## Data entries

= Beginning of Section =

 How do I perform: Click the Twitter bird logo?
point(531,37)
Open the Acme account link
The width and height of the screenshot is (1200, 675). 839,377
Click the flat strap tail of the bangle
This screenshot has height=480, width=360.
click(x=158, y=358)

= End of Section =
= Beginning of Section =

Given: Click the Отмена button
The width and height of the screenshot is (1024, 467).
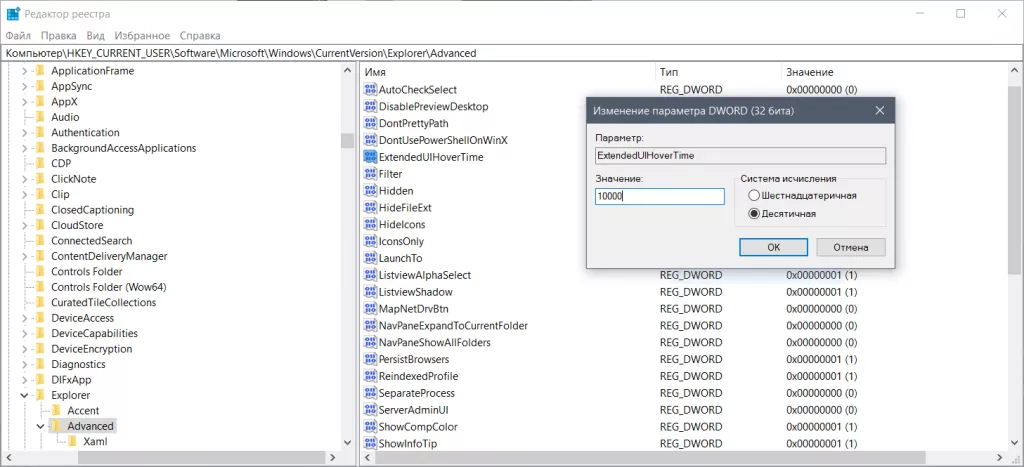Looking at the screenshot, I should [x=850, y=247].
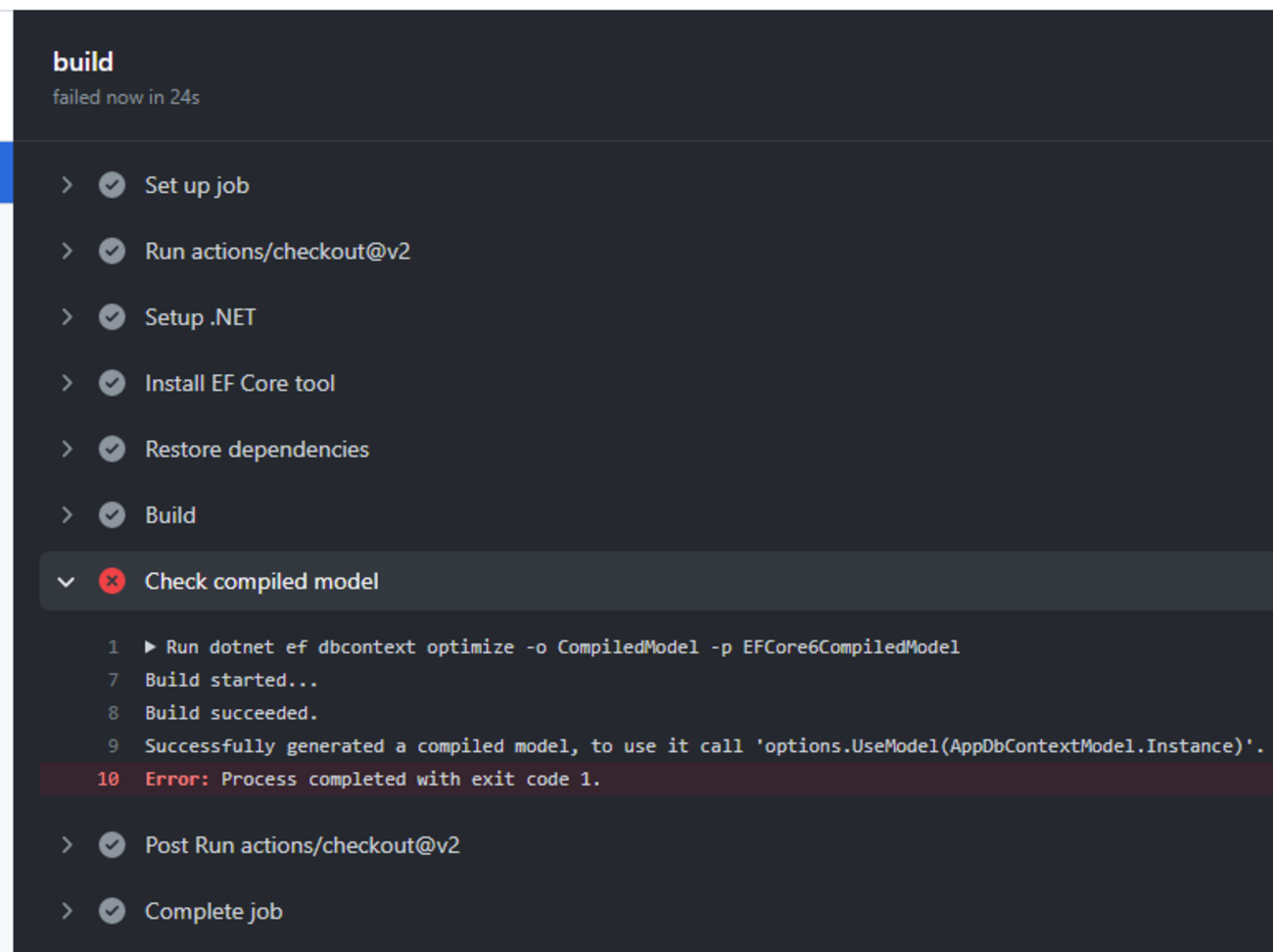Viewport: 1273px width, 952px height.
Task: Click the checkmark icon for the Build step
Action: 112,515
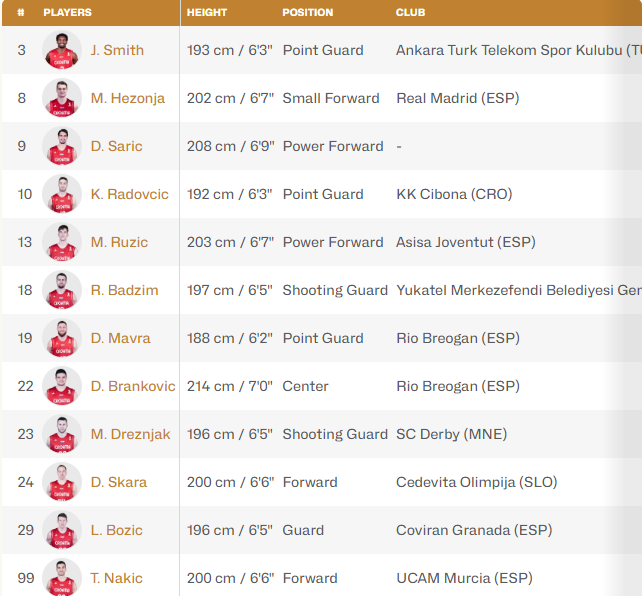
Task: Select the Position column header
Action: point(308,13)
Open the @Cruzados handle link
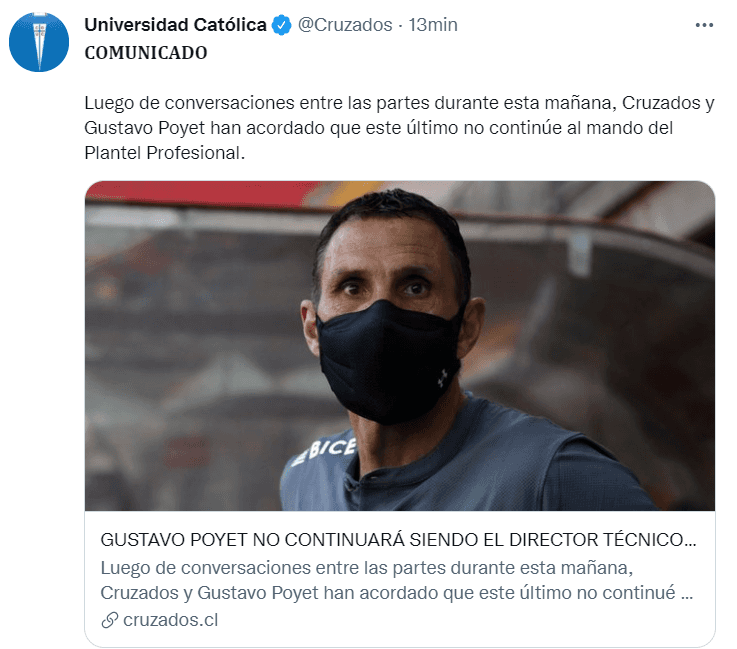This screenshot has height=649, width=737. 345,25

= End of Section =
= Beginning of Section =

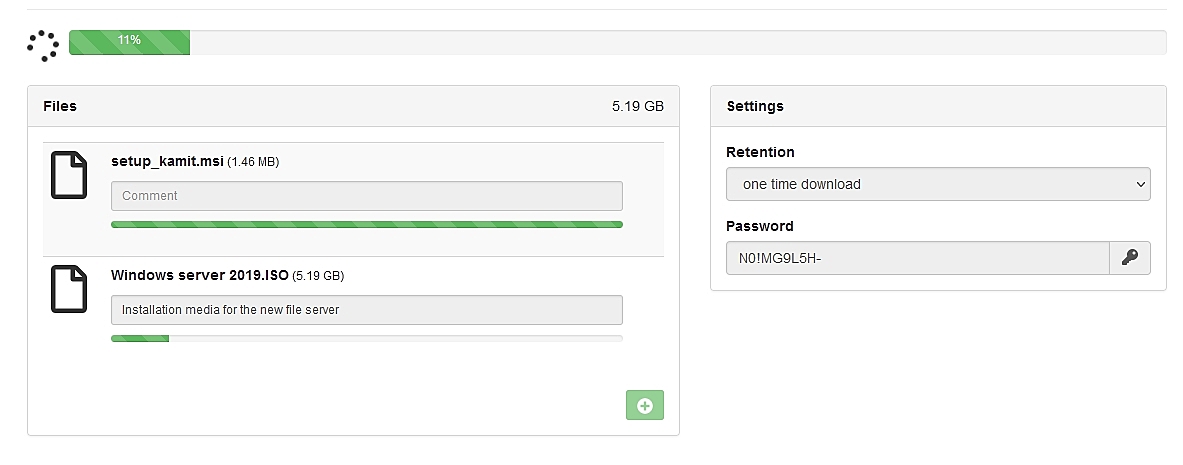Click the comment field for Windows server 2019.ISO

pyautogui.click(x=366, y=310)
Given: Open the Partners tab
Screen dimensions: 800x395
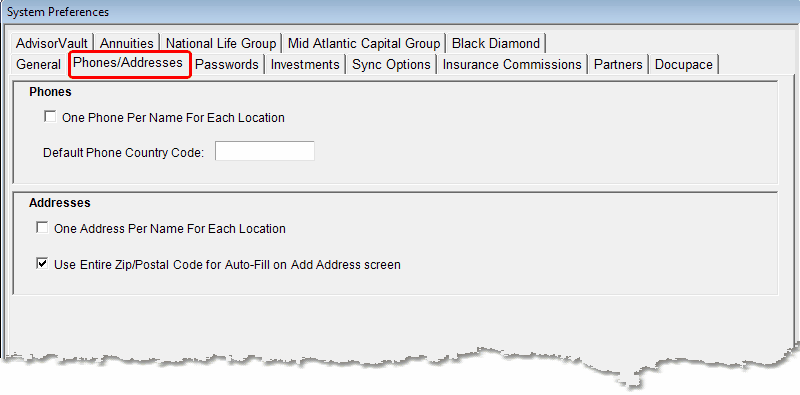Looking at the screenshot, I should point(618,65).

= End of Section =

Where does the string "Given" appear in the records? Copy every line that holds it.

## Answer space
Given: Click the Отмена button
Given: Open the Partners tab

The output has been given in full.